Montar jardins em sacadas, nas salas e nos escritórios é um recurso relativamente comum nos dias de hoje. O objetivo é o de humanizar a decoração e promover um relaxamento. Mas jardim na cozinha? Isto mesmo. É claro que, como todo jardim interno, ele tem de ser de vasos para evitar infiltrações no piso, mas o resultado é um encanto.
A proposta foi apresentada pelos arquitetos Thaís Mendonça e Rangel Giovani, durante a MD&I Office, em Londrina. Eles explicam que aproveitaram as grandes janelas do espaço para garantir a iluminação adequada para as plantas e construíram o jardim da cozinha com seixos e vasos. Sem uma iluminação adequada, ter um jardim interno inviável, ressaltam os arquitetos.
A cozinha aberta foi criada em forma de C, com a entrada voltada para o jardim. Assim, de qualquer lugar do ambiente é possível perceber as plantas. Não faltam balcões no projeto dos dois arquitetos. O único armário que ocupa a parede de cima a baixo é o dispenseiro, colocado logo à entrada, ao lado da geladeira.
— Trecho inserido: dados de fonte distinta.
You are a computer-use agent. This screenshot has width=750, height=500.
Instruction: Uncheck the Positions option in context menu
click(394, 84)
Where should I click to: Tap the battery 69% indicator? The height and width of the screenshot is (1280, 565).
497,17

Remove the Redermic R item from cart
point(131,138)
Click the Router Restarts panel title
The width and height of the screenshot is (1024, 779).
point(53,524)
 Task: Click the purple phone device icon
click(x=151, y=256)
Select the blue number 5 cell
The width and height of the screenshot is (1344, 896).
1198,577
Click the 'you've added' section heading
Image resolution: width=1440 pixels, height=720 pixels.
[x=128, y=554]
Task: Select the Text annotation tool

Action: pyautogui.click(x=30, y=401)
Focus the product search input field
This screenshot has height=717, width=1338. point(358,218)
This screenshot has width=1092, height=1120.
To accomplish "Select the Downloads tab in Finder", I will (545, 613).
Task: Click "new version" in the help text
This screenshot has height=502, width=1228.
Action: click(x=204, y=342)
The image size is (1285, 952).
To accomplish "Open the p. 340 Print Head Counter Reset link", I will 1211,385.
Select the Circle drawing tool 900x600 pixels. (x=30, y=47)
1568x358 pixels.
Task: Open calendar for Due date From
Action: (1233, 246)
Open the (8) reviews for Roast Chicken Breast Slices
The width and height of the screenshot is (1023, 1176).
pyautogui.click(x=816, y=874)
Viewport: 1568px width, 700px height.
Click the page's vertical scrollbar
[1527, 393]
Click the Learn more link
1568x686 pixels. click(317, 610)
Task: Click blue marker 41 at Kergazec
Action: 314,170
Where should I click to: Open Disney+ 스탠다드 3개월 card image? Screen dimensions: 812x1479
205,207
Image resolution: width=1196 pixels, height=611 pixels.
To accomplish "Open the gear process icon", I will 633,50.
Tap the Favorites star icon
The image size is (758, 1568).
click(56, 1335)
A esquerda de quem entra na cozinha está o fogão (simples), de onde saem as bancadas que formam o C. Elas abrem espaço para utensílios como lava-louças e microondas. Sobre o fogão, uma coifa ( tipo sonho de consumo) garante a eliminação de gorduras e vapores formados durante a preparação dos alimentos.
Sobre a bancada, perto do fogão, um pequeno tampo de vidro elevado faz o papel de balcão onde os convidados podem acompanhar o preparo da comida enquanto beliscam salgados ou bebem um drinque.
A cozinha sempre foi um local solitário. A proposta atual é abrir este espaço integrando-o a todos os ambientes, afirma Rangel. A tendência serve tanto para escritórios de profissionais liberais como para residências.
O projeto foi dedicado ao escritório da nutricionista . Por isto a cozinha é igual a de qualquer casa. A nutricionista tem de desenvolver receitas novas e mostrar que o que ela sugere na receita pode ser feito em qualquer cozinha, frisa Thaís Mendonça.
Os dois arquitetos trouxeram também outra tendência que vem se firmando na decoração. O branco voltou para as paredes e predomina nos ambientes. Mas a cor e texturas não perderam espaço. Limitada a uma ou outra parede, ela assume várias funções: figura como obra de arte, aparece como base para o destaque da decoração e limita espaços.
Outro ponto que se destaca no ambiente dos dois arquitetos é a falta de uma definição concreta da circulação, os corredores. Os corredores pertencem ao passado. Hoje a circulação é demarcada mais sutilmente, através dos limites nítidos de cada ambiente, explicam. Além de um visual agradável, o recurso possibilita o melhor aproveitamento dos espaços internos. Os corredores tradicionais, afirmam, chegam a ocupar 15% do total do espaço disponível.